How to make ravioli with ricotta and marjoram

I love marjoram and am always happy to find another way to use it. The ravioli in this recipe were simple to make and easy to shape and the marjoram added a nice touch of savory spice. I will be making this again.

I adapted a recipe from the cookbook Sicilia: The Cooking of Casa Planeta by Elisia Menduni. I really like this cookbook but it’s also a bit weird. It has a great and somewhat unusual selection of recipes that are often made with few ingredients and which are generally easy to make. But it also seems like it was tossed together and that many of the recipes may not have been tested. Things are written funny or missing altogether. In this recipe, for example, there are eggs included in the ingredient list for the filling but the eggs didn’t make it into the instructions.

However, its chaos is charming too. It’s like reading the notes jotted down by someone’s grandmother, which is pretty much what it is. Planeta is a Sicilian family that makes wine in a number of wineries across the Italian island and the recipes are the Planeta family recipes. They read like family recipes and are great like you would expect from a Sicilian family, but you do have to interpret some of them. Grandma left some pieces out.

I’ve started making fresh pasta more often lately. I mostly stopped when I moved to Italy as it’s so easy and cheap to buy here. They even have specialty stores that only sell fresh pasta. But I enjoy making it and find it relaxing. It’s a peaceful way to while away a leisurely Sunday afternoon.

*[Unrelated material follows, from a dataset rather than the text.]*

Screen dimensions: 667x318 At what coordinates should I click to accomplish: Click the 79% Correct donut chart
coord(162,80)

As Planeta owns a collection of wineries, the cookbook also includes wine pairings. This dish was paired with my favorite Planeta wine, Cometa Sicilia Menfi DOC which is 100% Fiano, one of Italy’s oldest grape varieties. According to Ian D’Agata in his book the Native Wine Grapes of Italy, “Fiano may well be Italy’s greatest native white grape: only Verdicchio can lay a similar claim…” Bold words. Cometa has an unusual aroma and taste for a Fiano and I highly recommend it. The winery notes aromas of broom flower, thyme, chamomile, hay, mango, and pomelo, along with flavors of ripe apricots, almond blossom, and basil leaf. I’ve smelt lychee in it before too.

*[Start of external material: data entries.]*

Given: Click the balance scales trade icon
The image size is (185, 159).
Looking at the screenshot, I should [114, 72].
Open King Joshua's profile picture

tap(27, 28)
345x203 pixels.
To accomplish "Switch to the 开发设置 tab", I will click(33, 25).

Ravioli with ricotta and marjoram

Adapted from a recipe in the cookbook Sicilia: The Cooking of Casa Planeta by Elisia Menduni.

Serves 2 to 3 (makes approximately 40 ravioli)

For the ravioli

  • 250 grams (1 1/2 cups) semolina
  • 2 eggs (lightly beaten) for the pasta + 2 yolks for the filling
  • 600 grams (1 1/4 cups) sheep’s milk ricotta, strained
  • 1 sprig of fresh marjoram, chopped

To serve

  • 1 small can (about 14.5 ounce) of whole tomatoes
  • 1 clove of garlic, crushed
  • A pinch of red pepper chili flakes
  • 2-3 oil-packed anchovy fillets
  • Salt
  • Black pepper

Make the ravioli

  1. Mix together the ricotta and marjoram and season with salt and pepper, and then mix in 2 egg yolks.
  2. Shape the semolina into a mound on a large wooden cutting board or countertop with a round hole in the center. It should look like a low wide volcano.
  3. Carefully pour the 2 lightly beaten egg yolks into the center of the volcano and use a fork to slowly incorporate the flour until you have a messy dough.
  4. Push the sides of the volcano in and knead the dough until it is smooth and elastic, about 20 to 30 minutes.
  5. Cover the dough with a dishtowel and let it rest for 30 minutes.
  6. Divide the dough into thirds and pass it through a pasta machine starting at the widest opening. Pass it through the widest opening 5 or 6 times and then twice through the progressively smaller openings. My pasta machine has 9 openings and I stopped after passing it through number 7 which means that the dough was not too thin.
  7. Use a glass to cut circles from the dough. I used a Roman beer pint that was 3 inches in diameter. Fill each round with a small spoonful of filling in the center. Place a tiny bit of water with your fingertip on the edge of one half and then fold the circle in half to make a mezzaluna or half-moon shape and press closed. Make sure to squeeze any extra air out. Use the tines of a fork to press the closure and further seal and create a pattern along the sealed edge.

To serve

  1. In a large frying pan or heavy-bottomed pot, cook the anchovies in about 3 tablespoons of olive oil with a pinch of red pepper chili flakes and the crushed garlic until the garlic is golden and the anchovies dissolve. You can remove the garlic, or leave it in.
  2. Add the can of whole tomatoes, using a spoon to break the tomatoes up, and cook until the sauce is thick and shiny.
  3. Cook the ravioli in a large pot of salted boiling water. When they float, carefully move them to the pan with the tomatoes and gently toss them to coat them in tomato. Add a small amount of pasta water and briefly cook over high heat while tossing.
  4. Plate and serve.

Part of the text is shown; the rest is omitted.